O IMC foi empregado para verificar possível associação entre obesidade e sintomatologia da asma brônquica5,19 obtidos por questionário e a presença de distúrbio ventilatório do tipo obstrutivo pela espirometria. Encontrou-se aumento na prevalência de sintomatologia de asma brônquica entre obesos, sem aumento na prevalência de distúrbio do tipo obstrutivo, sugerindo que a possível razao para a elevação na prevalência do diagnóstico de asma brônquica entre obesos decorria da queixa de dispneia e limitações ao exercício presente nesse grupo.

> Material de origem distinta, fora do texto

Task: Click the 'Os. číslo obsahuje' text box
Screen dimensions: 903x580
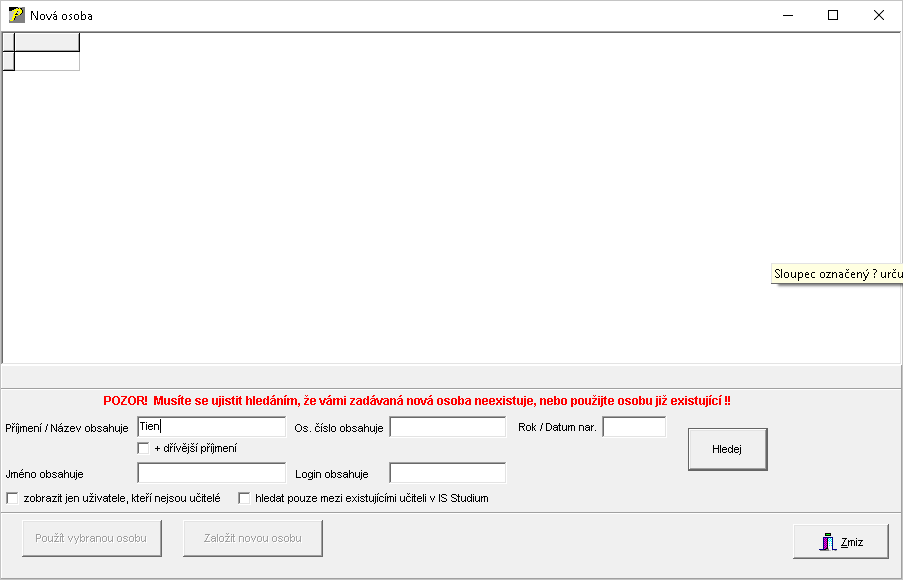Action: (447, 427)
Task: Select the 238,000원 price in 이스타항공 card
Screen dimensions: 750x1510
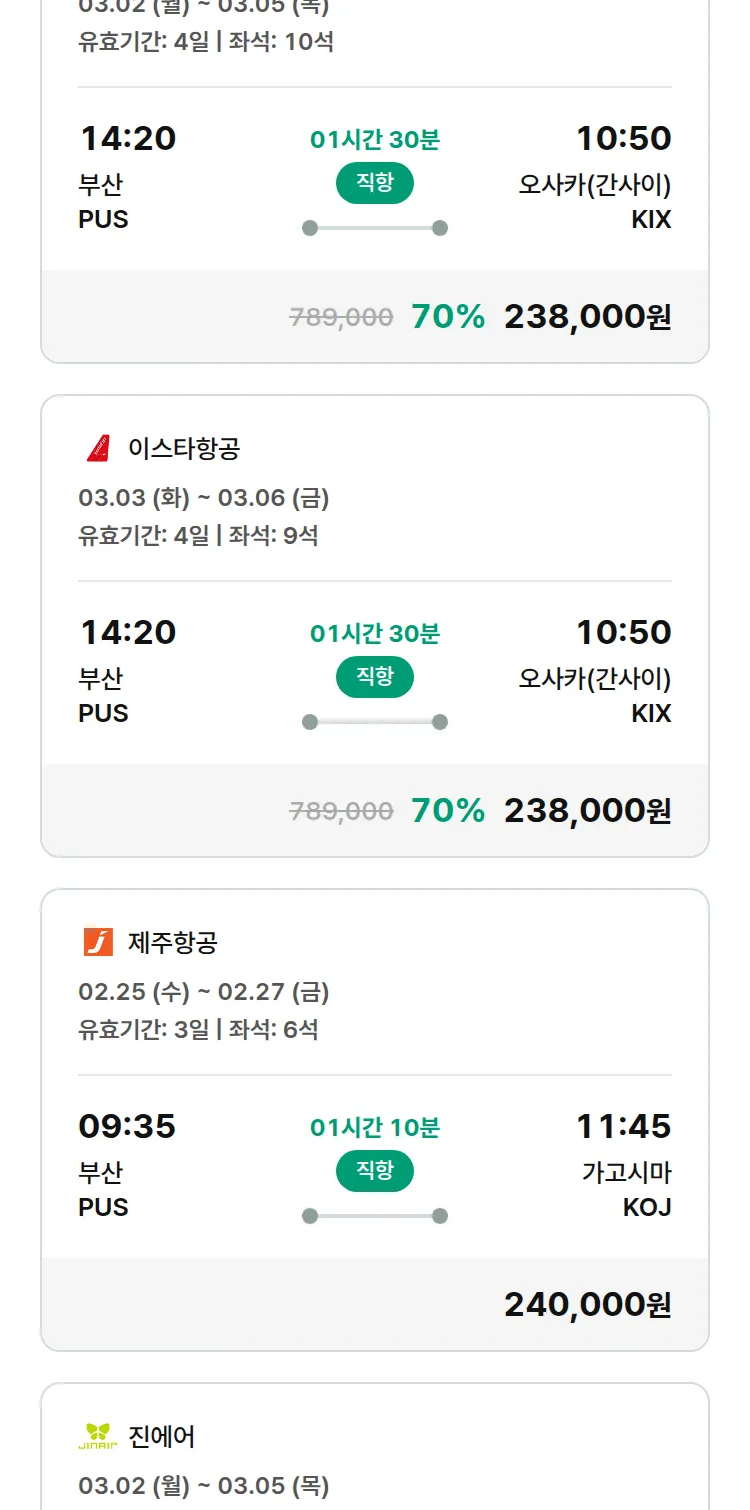Action: coord(587,810)
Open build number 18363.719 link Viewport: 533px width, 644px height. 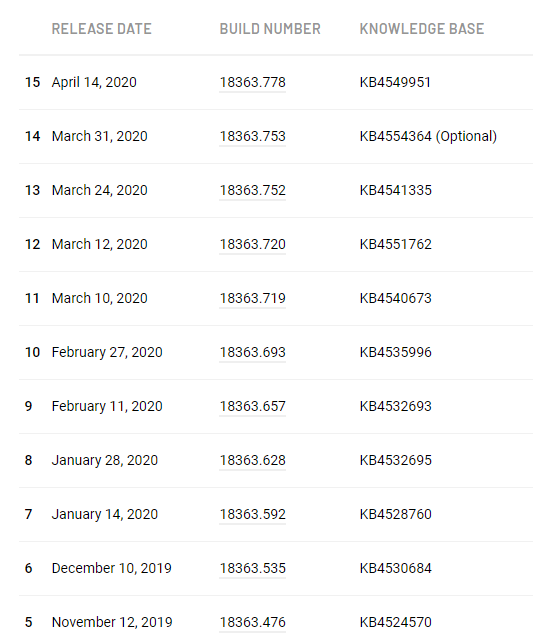(x=253, y=298)

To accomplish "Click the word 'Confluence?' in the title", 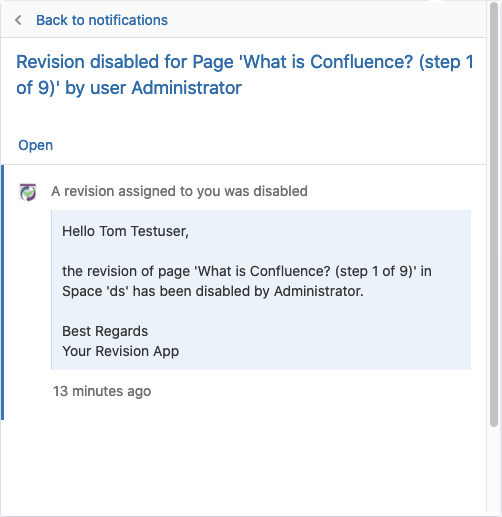I will click(x=362, y=62).
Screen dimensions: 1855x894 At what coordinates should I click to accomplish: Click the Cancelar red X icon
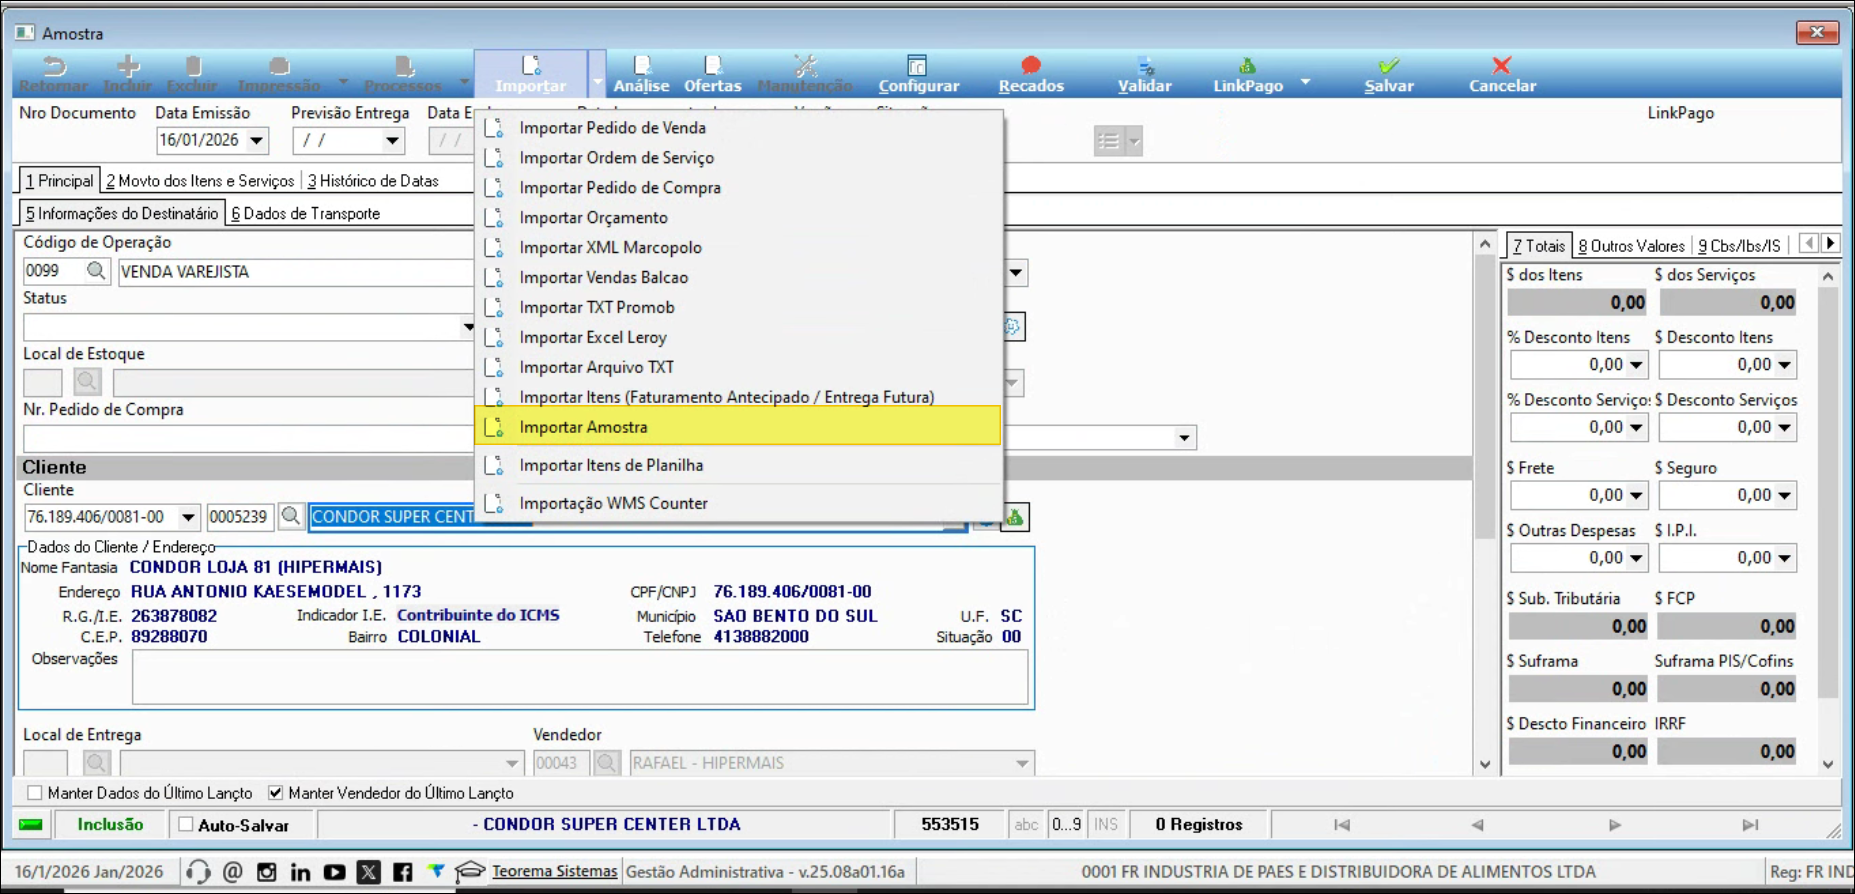tap(1501, 67)
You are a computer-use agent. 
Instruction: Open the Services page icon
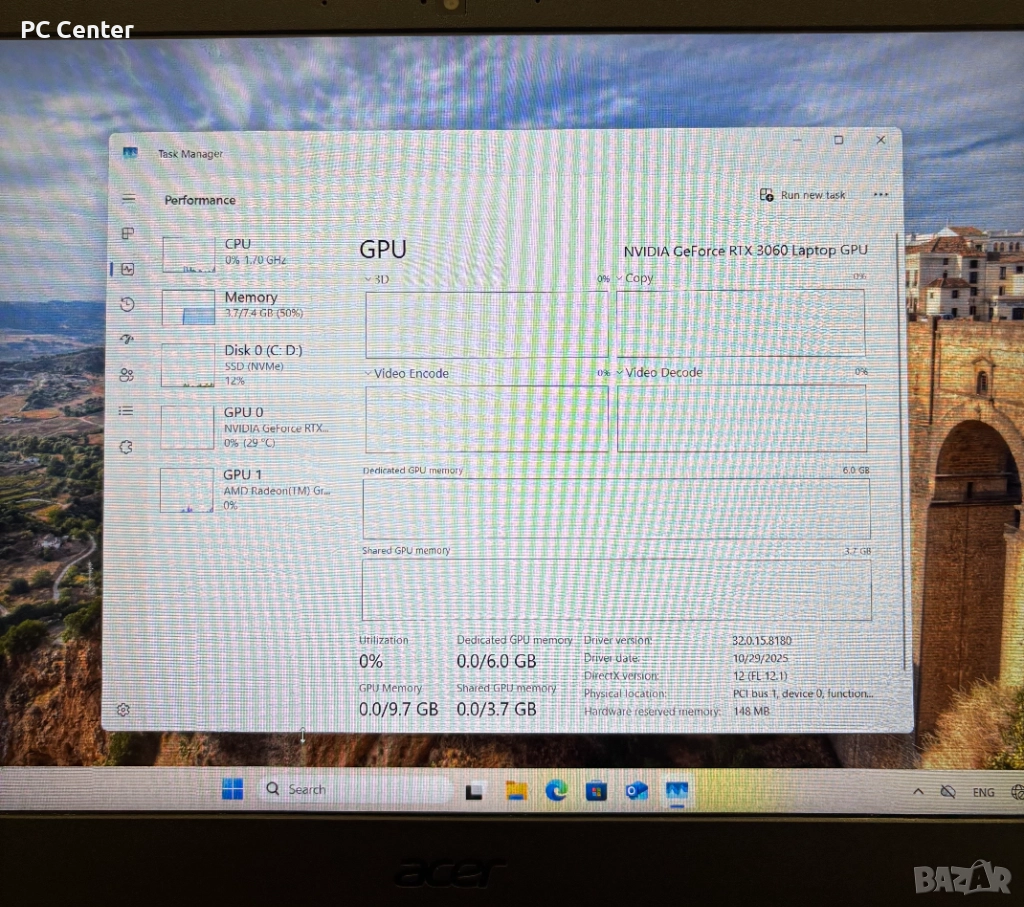[126, 446]
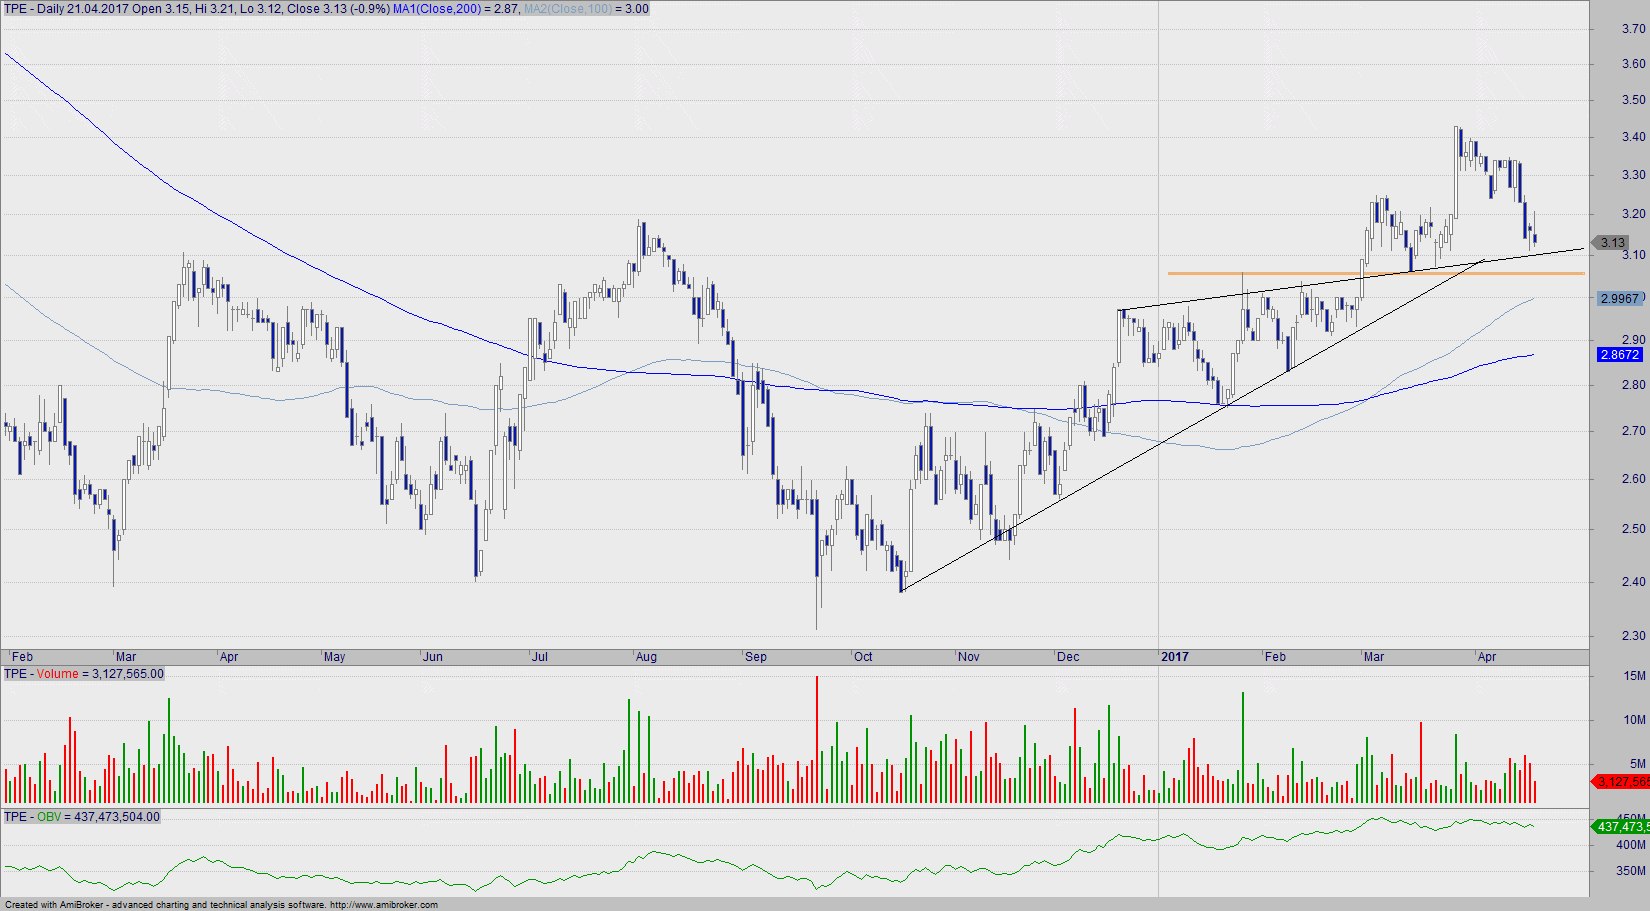Select the 3.13 last-price marker on axis
The width and height of the screenshot is (1650, 911).
tap(1612, 243)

As associações detectadas entre obesidade e asma brônquica são recentes, pois somente com o aumento suficiente da prevalência de obesidade ou possibilidade de estudo em grandes amostras populacionais conseguiu-se documentar associações estatisticamente significantes entre elas.20 Admite-se que seriam decorrentes de diferenças no estilo de vida entre obesos e não obesos e de diferenças no tipo de alimentação. Os obesos são também mais expostos ao tabaco e alérgenos intradomiciliares, pelo fato de permanecerem mais tempo no interior da residência.5,20

Os obesos com dispneia e sibilância torácica são frequentemente diagnosticados como portadores de asma brônquica, mesmo sem a constatação de obstrução da via aérea, redução nos percentuais de fluxos ou hiper-responsividade da via aérea.5,21 A obesidade parece ser fator de risco para a sintomatologia respiratória decorrente da mudança na mecânica respiratória, sem evidência real de obstrução das vias aéreas e hiper-reatividade brônquica. Essa sintomatologia parece atuar como fator de confusão para a definição do diagnóstico de asma brônquica nesses pacientes.3,21

A asma brônquica em adultos, diferentemente entre crianças, tem alta prevalência em mulheres,3 o que concorda com o achado neste estudo, em que 77,0% dos pacientes eram mulheres. Parece que o estrogênio e outros hormônios femininos podem ser importantes na etiologia da asma brônquica, possivelmente por meio da modulação da produção de citocina Th2.14

O uso de índices que determinam a distribuição da gordura toracoabdominal poderia ser mais adequada do que o IMC para avaliar a influência da obesidade no sistema respiratório.3 Corroborando o estudo de Behren et al.14, esta investigação demonstra que o aumento da CA foi associado à elevação da prevalência de asma brônquica, mesmo em mulheres com IMC normal.

A limitação mais significativa deste trabalho consistiu na presença de pacientes sob corticoterapia crônica em algum momento de seu tratamento. O corticoide determina aumento do peso e da circunferência abdominal, o que secundariamente pode constituir-se em fator adverso à evolução da asma brônquica.

 

CONCLUSÕES

Este estudo sugere, como várias outras evidências observadas na literatura, que a obesidade e o aumento da circunferência abdominal interferem negativamente no adequado controle da sintomatologia da asma brônquica.